Run an NFS command to attach the bucket to the ECS instance.
For example, if the value of Server Mount Target is 172.16.0.2:/test and the local path to which the bucket is attached is /mnt/nfs/, you can run the following command to attach the bucket to the ECS instance:
```
mount.nfs 172.16.0.2:/test /mnt/nfs/
```
Access the attached bucket.
The following examples show how to use an NFS command to access the attached bucket: Examples:
- List the objects in the root directory of the mounted bucket:
```
ls mnt/nfs/
```
- Download an object named example.txt from the root directory of the attached bucket to the local root directory:
```
cp mnt/nfs/example.txt  example.txt
```

Step 3: (Optional) Configure access permissions on objects

Log on to the NFS client as the root user.
Configure access permissions on objects in the attached bucket.
For example, you can perform the following steps to grant read-only permissions on an object named example.txt to the nfsnobody user. By default, the UID and GID of the nfsnobody user are both 429496****.
1. Change the user group associated with example.txt to the nfsnobody user group:
```
chgrp -R 429496**** example.txt
```
2. Grant read-only permissions on example.txt to the nfsnobody user group:
```
chmod  444 example.txt
```
Note
After you configure access permissions on objects in the attached bucket, we recommend that you change the value of User Mapping to root_squash, all_squash, or all_anomnymous to limit the permissions of the root user.
Optional: Modify the value of User Mapping.
1. Log on to the .
2. In the left-side navigation pane, click Gateways. Then, click the gateway that is used to attach the bucket to the ECS instance.
3. Click Settings in the Actions column of the gateway.
4. In the NFS Share Settings dialog box, modify the value of User Mapping based on your requirements.
5. Click OK.

FAQ

What is the difference between attaching OSS by using CSG and attaching OSS by using ossfs?
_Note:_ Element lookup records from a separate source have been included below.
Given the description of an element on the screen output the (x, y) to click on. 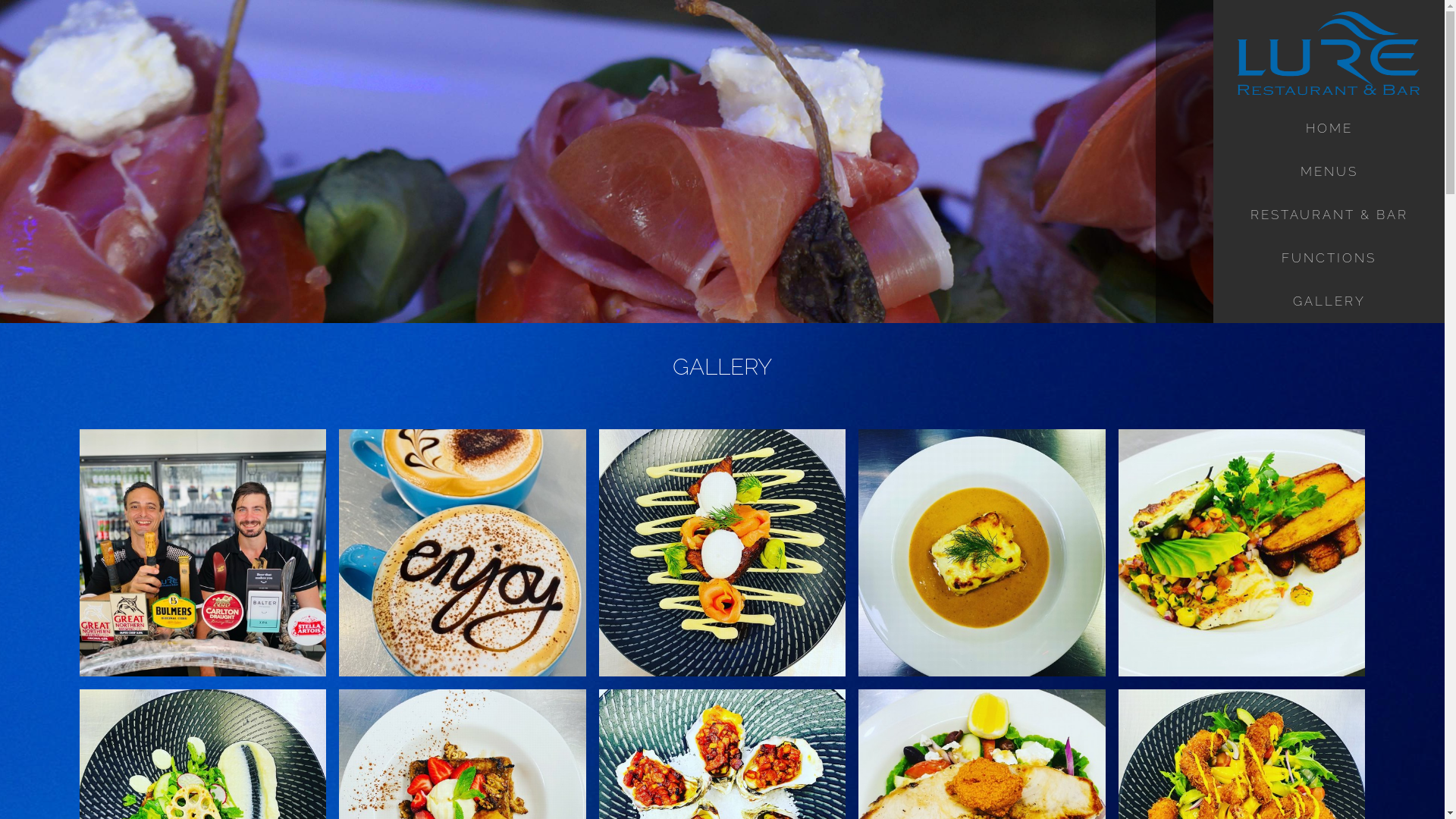
FUNCTIONS Element type: text (1328, 257)
MENUS Element type: text (1328, 171)
HOME Element type: text (1328, 128)
GALLERY Element type: text (1328, 301)
RESTAURANT & BAR Element type: text (1328, 214)
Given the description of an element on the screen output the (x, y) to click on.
The performance of attaching OSS by using CSG is better than attaching OSS by using ossfs. ossfs is not suitable for high concurrency and the upload and download of large objects. ossfs is suitable for managing small objects. For more information, see ossfs.

Is a gateway released if I delete buckets attached by using the gateway?

No, the gateway is not released. If you no longer need to use the gateway, go to the CSG console and delete it in a timely manner to prevent unnecessary fees.